Backlit by a strong morning sun, they were on high alert with nervous heads bobbing atop extended necks. Actual wild mallards, not frumpy farm fowl, they were ready to bolt at the sequential exposure to a mink and man! Fortunately they hung around for a frantic minute before exploding into flight.
These male birds were perfect examples of the teenage type (due to plumage and not erratic unexplainable behavior). Juvenile birds offer some interesting plumage combinations as they transform into adulthood via a time-honored schedule. It is not a random process. Because it occurs relatively quickly, however, it is a minute phase of the natural year that is often overlooked.

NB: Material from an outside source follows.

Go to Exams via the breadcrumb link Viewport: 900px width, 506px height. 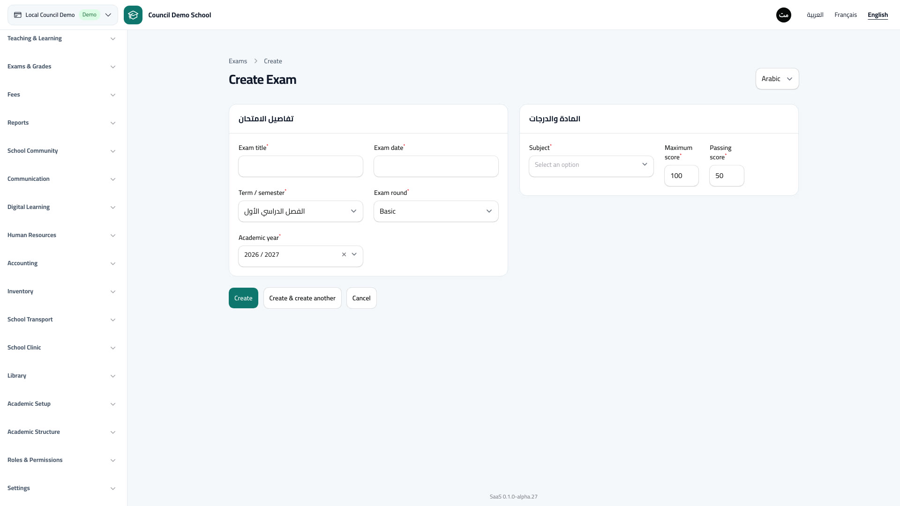tap(238, 61)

Earlier in the month the ducks bore the brown mottled plumage of youth and were now in the late September mode of wardrobe change. At this stage the mottled breast feathers are mostly replaced by the deep russet tones of drakehood and most of the back and shoulder feathers have already converted over to light gray. It will take a while before they attain the distinctive black curly feathers on their fully mature bottoms, but they already exhibit a manly looking yellow bill.
The green portion of the head, that part which gives the species the common name of “Greenhead,” is but a simple crescent lying between eye and beak as of early fall. As the season progresses, this patch migrates from front to back until the entire head becomes iridescent green by winter. You will see some Mallards which have an overall spotty green head (“scruffy” by some definitions) and these would be the adult drakes recovering from their late summer eclipse plumage. Adult Mallards undergo two molts per year.
The subject of molting is a big one in the bird world. For these juvenile males, the act of changing feathers involves a heavy physiological workload. Being mostly protein, feathers make up around 1/3 of the entire body protein of the animal. Therefore, feather-growing requires a substantial intake of protein rich foods. Add to this burden the need to put on an extra load of fat for migration and you have birds that can afford little time for leisure.